— Undian grup ASEAN Championship 2026, yang juga dikenal sebagai ASEAN Hyundai Cup 2026, telah menempatkan juara bertahan Timnas Vietnam, Timnas Indonesia, dan Timnas Singapura dalam satu grup yang sama, yakni Grup A. Hasil undian yang berlangsung di Jakarta pada Kamis, 15 Januari 2026, ini memastikan persaingan ketat akan tersaji sejak fase awal turnamen regional paling bergengsi tersebut.

Selain ketiga tim kuat tersebut, Grup A juga akan dihuni oleh Timnas Kamboja dan pemenang babak play-off antara Brunei Darussalam atau Timor Leste. Turnamen edisi ke-16 ini dijadwalkan berlangsung mulai 24 Juli hingga 26 Agustus 2026, menandai peringatan 30 tahun penyelenggaraan kompetisi antarnegara Asia Tenggara ini.

Pelatih kepala Timnas Indonesia, John Herdman, yang baru diperkenalkan pada 13 Januari 2026, menyatakan antusiasmenya terhadap tantangan di Grup A. “Turnamen ini sulit dengan banyak lawan dengan level serupa,” ujar Herdman saat undian. “Semua tim memiliki peluang dan kami harus berusaha sebaik mungkin.” Herdman menekankan bahwa Timnas Indonesia memiliki kesempatan besar untuk meraih gelar juara, mengingat skuad Garuda telah enam kali menjadi runner-up di ajang ini.

Vietnam, yang datang sebagai juara bertahan setelah menaklukkan Thailand di final edisi 2024, diprediksi akan menjadi lawan terberat.

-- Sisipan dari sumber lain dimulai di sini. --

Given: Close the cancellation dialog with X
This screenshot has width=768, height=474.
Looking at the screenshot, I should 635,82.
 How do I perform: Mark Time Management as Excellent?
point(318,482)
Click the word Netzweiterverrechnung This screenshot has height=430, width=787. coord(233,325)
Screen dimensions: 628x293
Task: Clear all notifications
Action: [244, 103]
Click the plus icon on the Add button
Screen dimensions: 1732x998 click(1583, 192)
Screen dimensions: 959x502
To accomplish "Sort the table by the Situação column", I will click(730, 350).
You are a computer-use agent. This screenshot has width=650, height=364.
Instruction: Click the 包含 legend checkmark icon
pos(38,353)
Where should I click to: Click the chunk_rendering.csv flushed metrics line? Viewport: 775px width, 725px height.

Tim asuhan Kim Sang-sik ini akan memulai kampanye mereka dengan menghadapi Singapura pada 31 Juli, sebelum bertandang ke markas Indonesia pada 3 Agustus 2026. Pelatih Kim Sang-sik diperkirakan akan mewaspadai kemampuan Indonesia dalam memanggil pemain-pemain yang merumput di liga-liga top Eropa, meskipun jadwal turnamen di musim panas dapat mempersulit pelepasan mereka.

Sementara itu, Singapura, yang telah empat kali meraih gelar juara, menyambut hasil undian ini dengan positif. Pelatih kepala Singapura, Gavin Lee, melihat Grup A yang kompetitif sebagai bagian integral dari persiapan timnya menuju Piala Asia 2027. “Undian ini menghadirkan tantangan yang kuat dan menarik bagi kami, sebuah kesempatan untuk berkembang,” kata Lee.

Ia menambahkan, “Prioritas kami adalah fokus pada diri sendiri, mempersiapkan diri secara menyeluruh, dan memastikan para pemain siap memasuki setiap pertandingan dengan tekad untuk menang.” Lee juga memberikan pujian atas kedatangan John Herdman ke Timnas Indonesia, menyebutnya sebagai rekrutan yang fantastis.

Format turnamen akan tetap mempertahankan sistem kandang-tandang di fase grup, di mana setiap tim akan memainkan empat pertandingan (dua kandang dan dua tandang). Dua tim teratas dari masing-masing grup akan melaju ke babak semifinal yang juga akan dimainkan dalam dua leg, diikuti dengan final dua leg. Pertandingan semifinal akan berlangsung pada 15-16 Agustus dan 18-19 Agustus, sementara final dijadwalkan pada 22 dan 26 Agustus 2026.

Pertemuan antara Vietnam dan Indonesia akan menjadi salah satu sorotan utama di Grup A, mengingat rivalitas sengit yang telah terbangun dalam satu dekade terakhir. Vietnam berhasil mengalahkan Indonesia 1-0 pada fase grup edisi 2024.

Indonesia sendiri akan membuka pertandingan Grup A dengan menjamu Kamboja pada 27 Juli, sedangkan Singapura akan menjadi tuan rumah bagi Indonesia pada 7 Agustus 2026. Dengan komposisi grup yang menantang dan ambisi besar dari ketiga tim, persaingan di Grup A dipastikan akan berlangsung sengit untuk memperebutkan dua tempat di babak gugur.